- [Required task]: Output as a JSON list of strings the part of the lines below that opens with the line containing "Given: Uncheck 油壓拖板車 checkbox for 10/5" and runs through the last line, one string per line with blank lines skipped. Leave the pictures out.

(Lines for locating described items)
|---|

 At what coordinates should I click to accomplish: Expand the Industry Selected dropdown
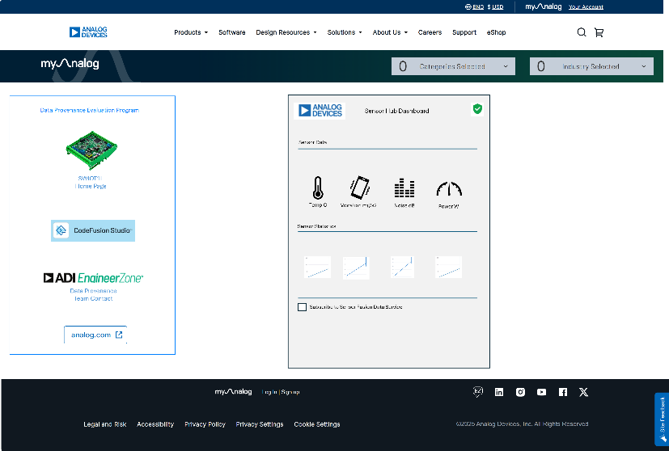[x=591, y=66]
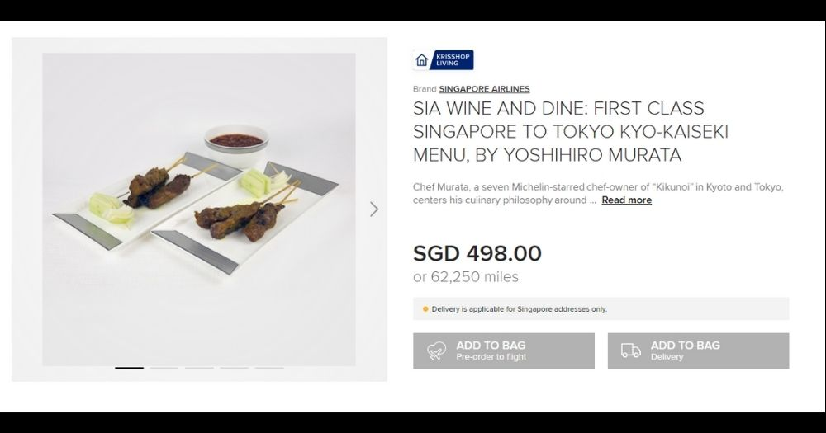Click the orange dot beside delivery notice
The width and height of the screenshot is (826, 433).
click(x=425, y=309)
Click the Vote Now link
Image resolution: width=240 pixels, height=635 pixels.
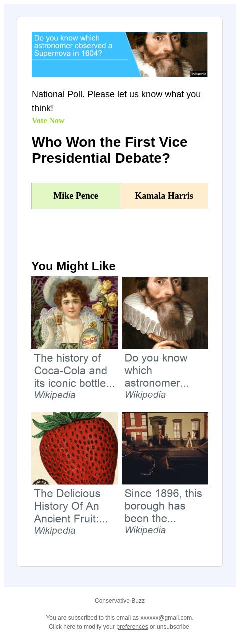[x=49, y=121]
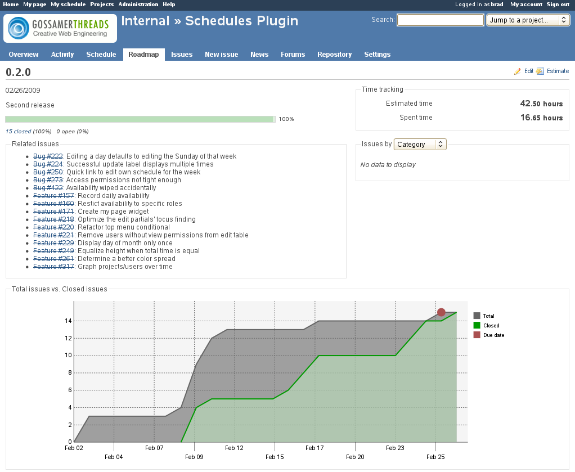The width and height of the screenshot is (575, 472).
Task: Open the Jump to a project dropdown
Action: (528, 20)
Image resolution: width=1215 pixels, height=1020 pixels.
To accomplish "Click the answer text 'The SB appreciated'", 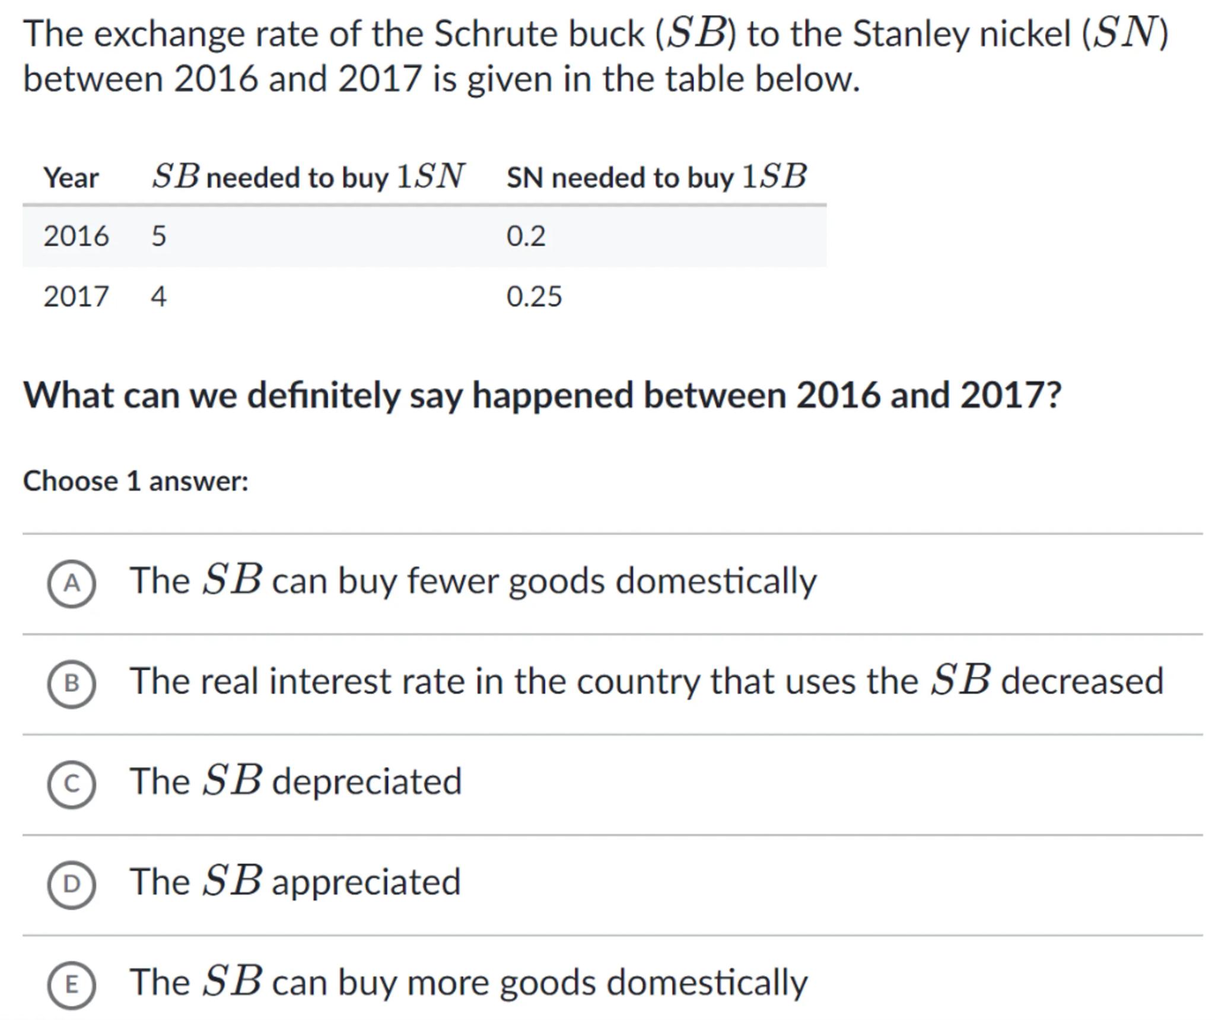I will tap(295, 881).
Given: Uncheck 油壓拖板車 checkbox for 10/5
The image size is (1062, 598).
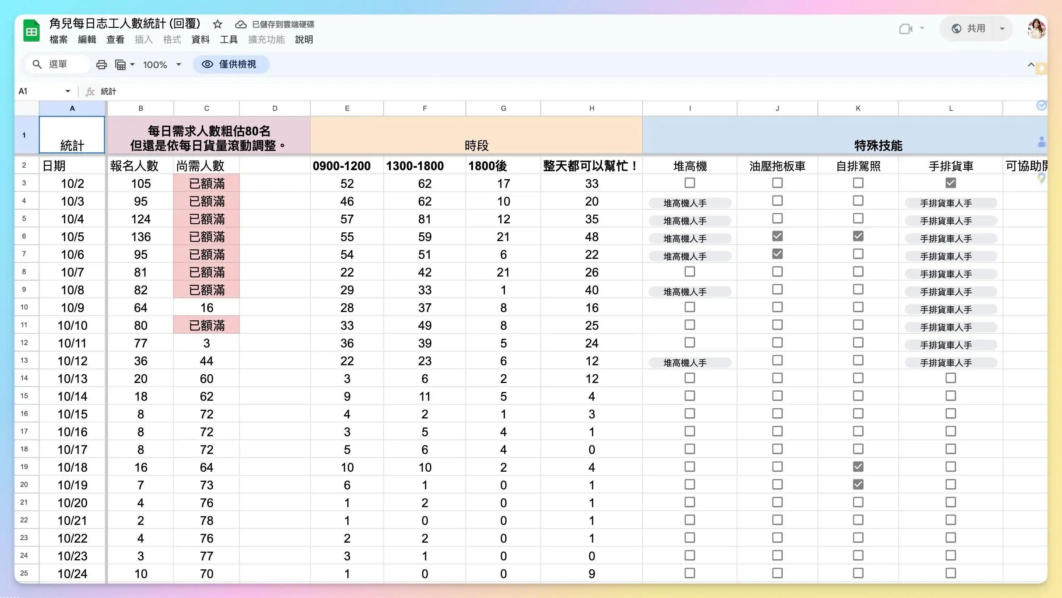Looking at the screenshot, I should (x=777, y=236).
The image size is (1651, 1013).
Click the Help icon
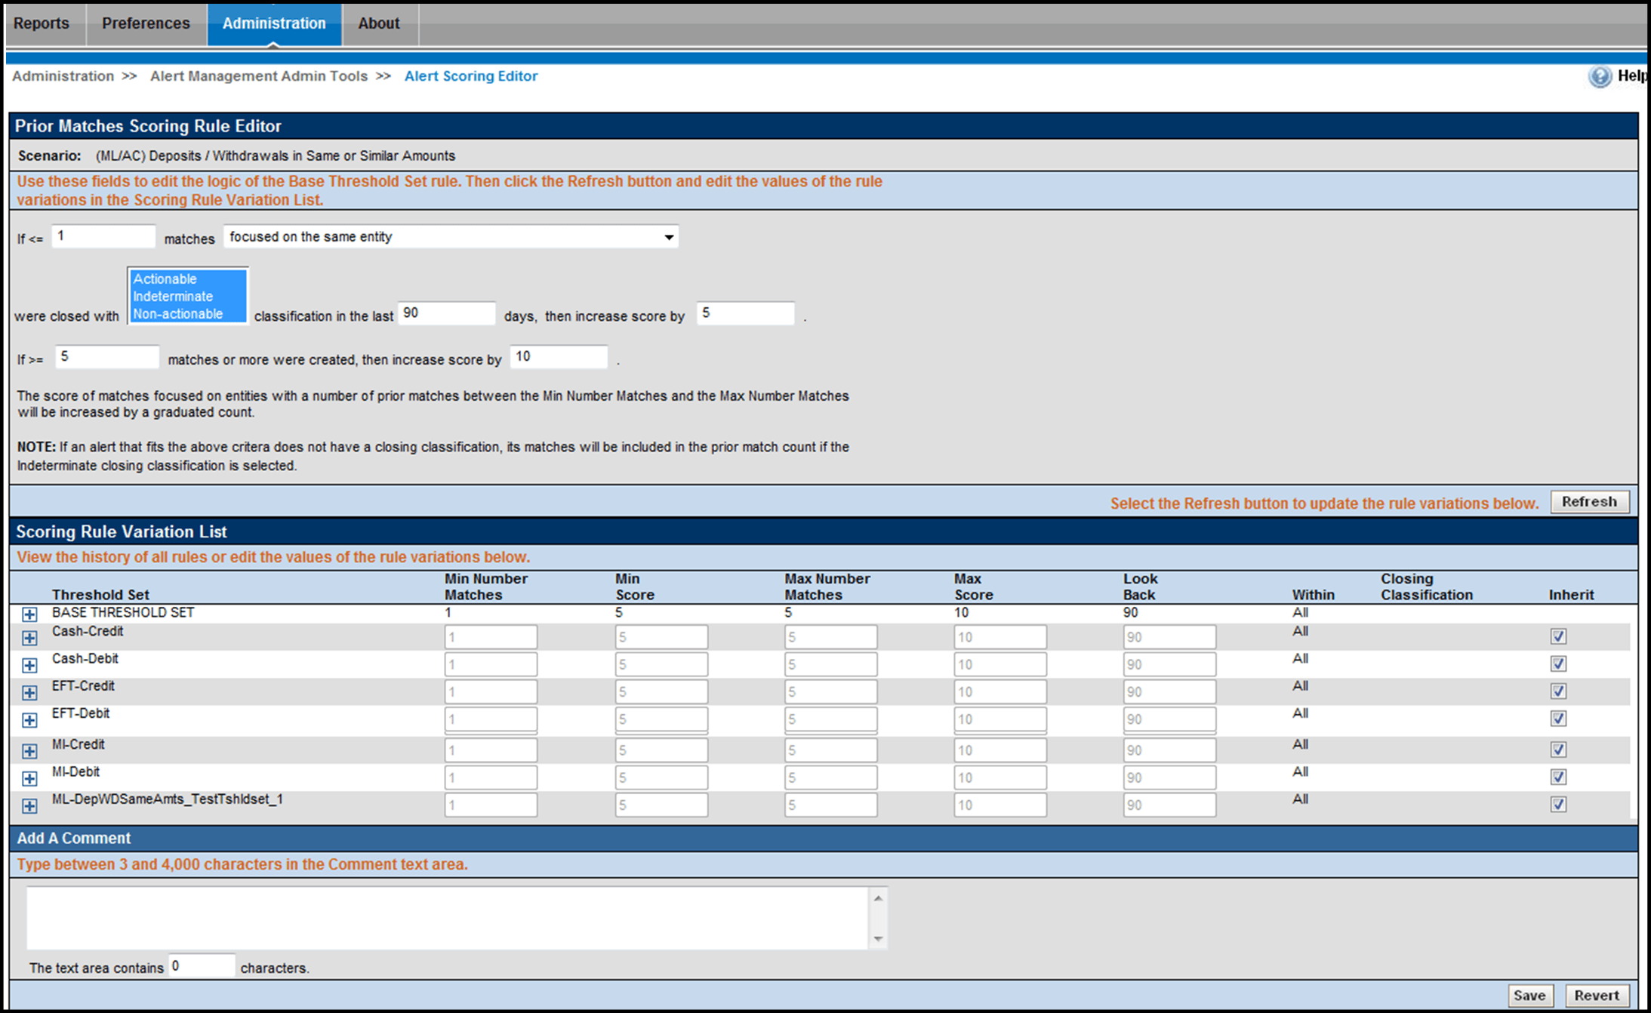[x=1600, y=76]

|---|

- [Finished exercise]:
[
  "Given: Uncheck 油壓拖板車 checkbox for 10/5",
  "The image size is (1062, 598).",
  "Looking at the screenshot, I should (x=777, y=236).",
  "The image size is (1651, 1013).",
  "Click the Help icon",
  "[x=1600, y=76]"
]